Plaintiffs, residents of Ecuador and a community in that country, filed this action is state court asserting a variety of causes of action arising out of the alleged contamination of the air, ground and water in Ecuador. In addition to monetary relief, Plaintiffs seek an injunction requiring Defendants to return the land to its former condition and the imposition of a "trust fund" to be administered by the Court. Defendants, a corporation and other parties, filed a motion to dismiss plaintiffs' claim that asserted a variety of causes of action arising out of the alleged contamination of air, ground, and water in Ecuador.
Should the case be dismissed under the doctrine of comity of nations?

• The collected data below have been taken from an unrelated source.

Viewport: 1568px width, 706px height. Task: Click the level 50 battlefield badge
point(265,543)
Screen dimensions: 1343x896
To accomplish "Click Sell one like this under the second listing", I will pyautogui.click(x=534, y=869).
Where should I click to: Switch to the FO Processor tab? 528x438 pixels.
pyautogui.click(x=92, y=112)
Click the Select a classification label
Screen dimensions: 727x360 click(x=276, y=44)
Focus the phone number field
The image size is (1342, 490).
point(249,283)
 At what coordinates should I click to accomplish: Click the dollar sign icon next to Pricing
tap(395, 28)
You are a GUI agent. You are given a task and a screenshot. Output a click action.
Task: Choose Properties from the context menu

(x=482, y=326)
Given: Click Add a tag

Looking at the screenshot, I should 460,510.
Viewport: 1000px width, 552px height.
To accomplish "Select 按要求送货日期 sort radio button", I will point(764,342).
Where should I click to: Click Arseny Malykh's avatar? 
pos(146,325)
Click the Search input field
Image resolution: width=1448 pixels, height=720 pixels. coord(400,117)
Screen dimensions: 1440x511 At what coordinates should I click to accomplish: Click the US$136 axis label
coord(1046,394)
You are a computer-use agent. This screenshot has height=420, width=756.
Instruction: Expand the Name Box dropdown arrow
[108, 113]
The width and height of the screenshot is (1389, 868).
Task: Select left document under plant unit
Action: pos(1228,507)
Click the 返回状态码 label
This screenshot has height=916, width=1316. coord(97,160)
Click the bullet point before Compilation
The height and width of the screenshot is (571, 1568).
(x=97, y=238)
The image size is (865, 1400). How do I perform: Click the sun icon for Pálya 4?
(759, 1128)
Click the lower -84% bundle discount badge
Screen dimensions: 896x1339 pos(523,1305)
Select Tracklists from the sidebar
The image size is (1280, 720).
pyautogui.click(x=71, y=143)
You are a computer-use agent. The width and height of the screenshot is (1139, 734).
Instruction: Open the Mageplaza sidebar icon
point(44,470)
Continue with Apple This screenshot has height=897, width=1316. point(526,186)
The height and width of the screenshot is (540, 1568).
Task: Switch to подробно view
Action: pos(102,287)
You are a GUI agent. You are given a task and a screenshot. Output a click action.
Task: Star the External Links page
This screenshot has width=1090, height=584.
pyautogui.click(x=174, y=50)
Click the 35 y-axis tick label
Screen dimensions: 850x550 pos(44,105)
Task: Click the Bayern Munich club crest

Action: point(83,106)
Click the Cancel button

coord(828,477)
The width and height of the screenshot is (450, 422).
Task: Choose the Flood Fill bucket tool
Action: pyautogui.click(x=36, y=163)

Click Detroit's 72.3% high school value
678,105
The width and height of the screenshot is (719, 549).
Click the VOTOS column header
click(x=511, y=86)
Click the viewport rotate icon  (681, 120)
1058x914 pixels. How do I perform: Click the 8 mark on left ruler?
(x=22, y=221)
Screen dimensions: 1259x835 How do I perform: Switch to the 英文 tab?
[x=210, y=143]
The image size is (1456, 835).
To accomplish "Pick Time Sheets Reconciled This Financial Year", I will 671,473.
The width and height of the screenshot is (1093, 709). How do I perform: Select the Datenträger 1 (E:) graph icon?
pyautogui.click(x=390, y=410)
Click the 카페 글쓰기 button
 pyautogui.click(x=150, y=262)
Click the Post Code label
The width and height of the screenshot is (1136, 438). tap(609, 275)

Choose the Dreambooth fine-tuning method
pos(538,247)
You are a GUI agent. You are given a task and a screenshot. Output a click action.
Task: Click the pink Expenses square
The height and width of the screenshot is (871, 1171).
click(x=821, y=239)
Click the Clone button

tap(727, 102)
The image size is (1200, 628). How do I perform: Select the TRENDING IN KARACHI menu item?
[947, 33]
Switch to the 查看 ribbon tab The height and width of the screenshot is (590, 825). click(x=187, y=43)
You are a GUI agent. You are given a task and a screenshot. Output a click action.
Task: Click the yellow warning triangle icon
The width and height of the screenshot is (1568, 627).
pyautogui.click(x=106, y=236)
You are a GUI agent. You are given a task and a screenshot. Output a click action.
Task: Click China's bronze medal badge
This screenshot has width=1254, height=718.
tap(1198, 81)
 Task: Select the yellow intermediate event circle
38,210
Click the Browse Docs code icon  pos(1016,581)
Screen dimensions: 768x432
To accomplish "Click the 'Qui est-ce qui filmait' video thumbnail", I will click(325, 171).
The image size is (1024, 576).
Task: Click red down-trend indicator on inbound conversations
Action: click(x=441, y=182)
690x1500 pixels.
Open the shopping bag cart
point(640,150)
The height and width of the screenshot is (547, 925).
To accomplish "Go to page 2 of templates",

The court denied plaintiffs' request to defer a ruling on a motion to remand and a motion for a 60-day stay. The court also denied plaintiffs' motion to remand the case to state court, and it granted defendants' motion to dismiss. The court found that it should decline to exercise jurisdiction over this case. The challenged activity and the alleged harm occurred entirely in Ecuador; Plaintiffs are all residents of Ecuador; Defendants are not residents of Texas; enforcement in Ecuador of any judgment issued by this Court is questionable at best; the challenged conduct is regulated by the Republic of Ecuador and exercise of jurisdiction by the Court would interfere with Ecuador's sovereign right to control its own environment and resources; and the Republic of Ecuador has expressed its strenuous objection to the exercise of jurisdiction by this Court. Indeed, none of the factors favor the exercise of jurisdiction. Accordingly, the case should be dismissed under the doctrine of comity of nations. Based on its consideration of the interests described by the Fifth Circuit in In re Air Crash Disaster, the Court found without reservation that dismissal on the basis of forum non conveniens will "best serve the convenience of the parties and the ends of justice."